Supplied records
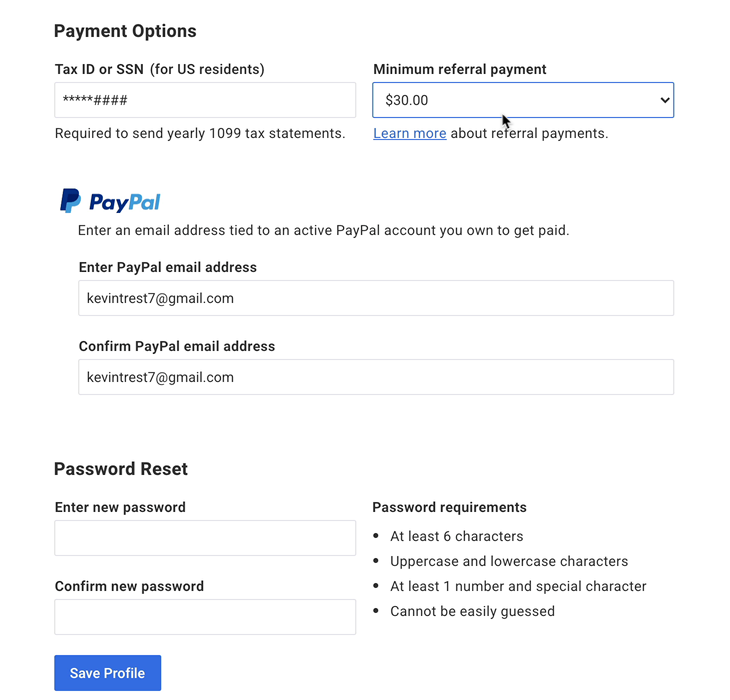Click the Enter PayPal email address field
Image resolution: width=730 pixels, height=700 pixels.
(375, 298)
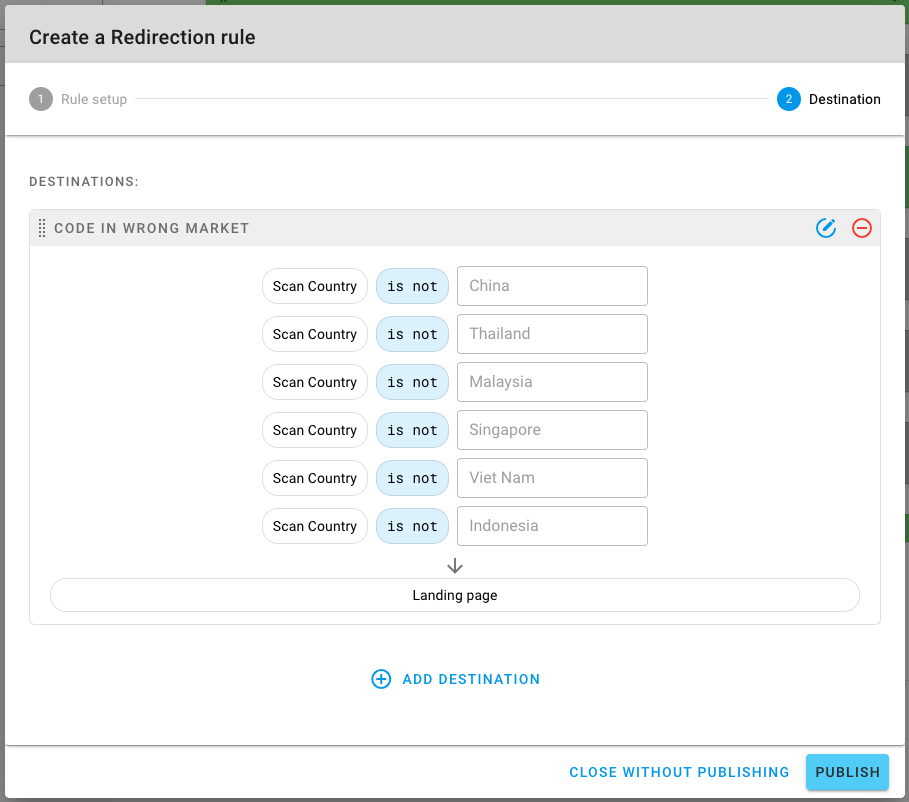Publish the redirection rule
Screen dimensions: 909x802
[x=847, y=772]
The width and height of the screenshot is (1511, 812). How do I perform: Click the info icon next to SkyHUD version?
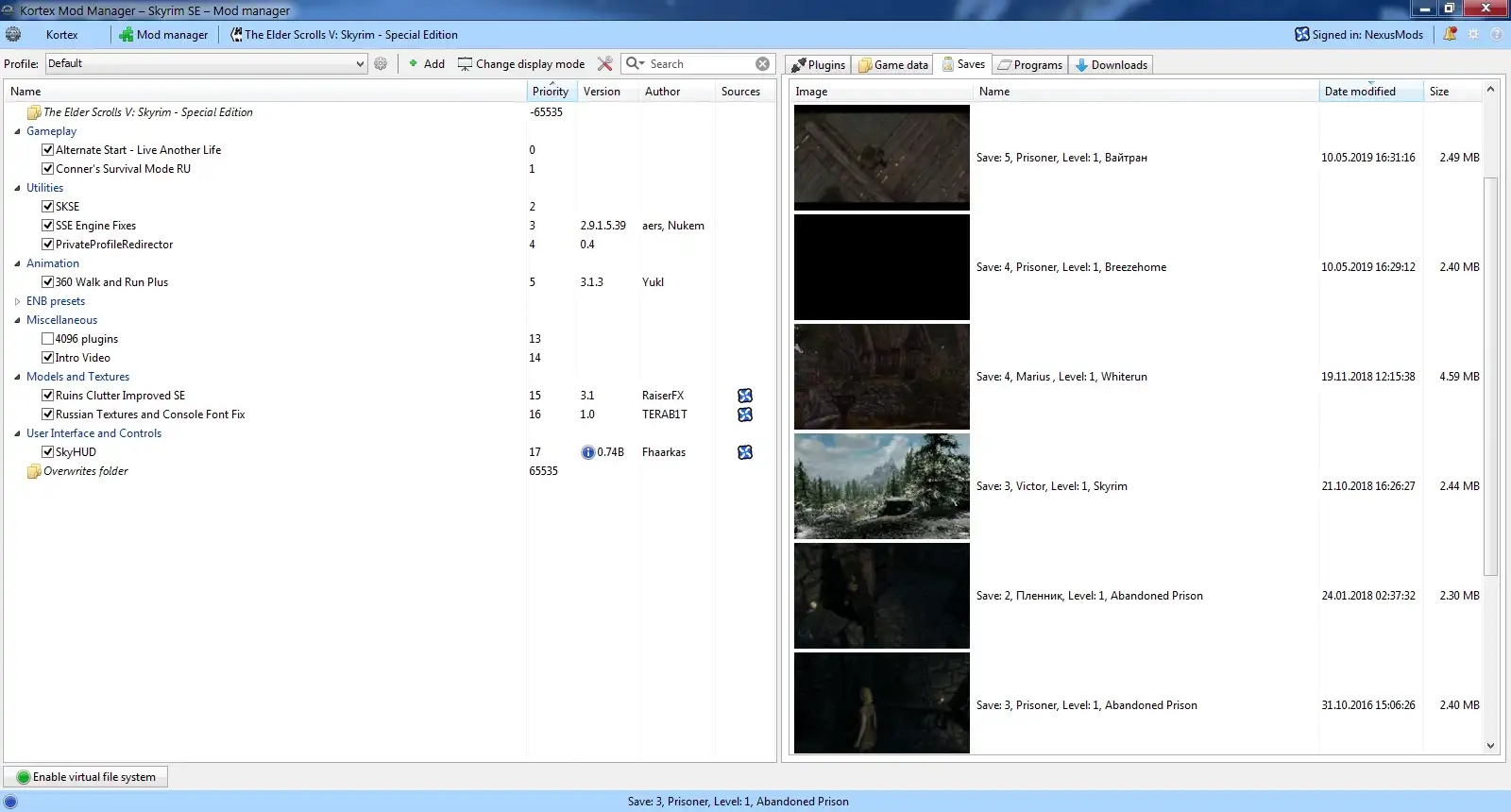pyautogui.click(x=587, y=452)

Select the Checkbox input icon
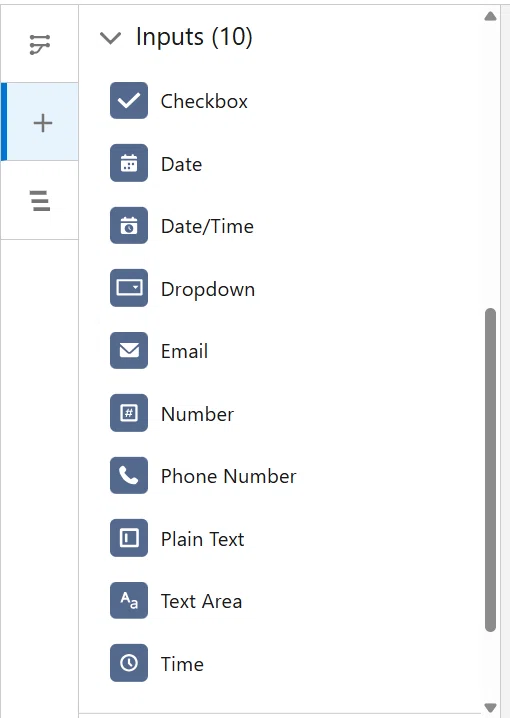click(x=129, y=100)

What this task involves
When you reach the line containing "The width and" in the entries above, please retype it and each line after it through the last one, exactly, without the pictures.

Written solution
The width and height of the screenshot is (1511, 812). How do I perform: Click the info icon next to SkyHUD version?
pyautogui.click(x=587, y=452)

Select the Checkbox input icon
click(x=129, y=100)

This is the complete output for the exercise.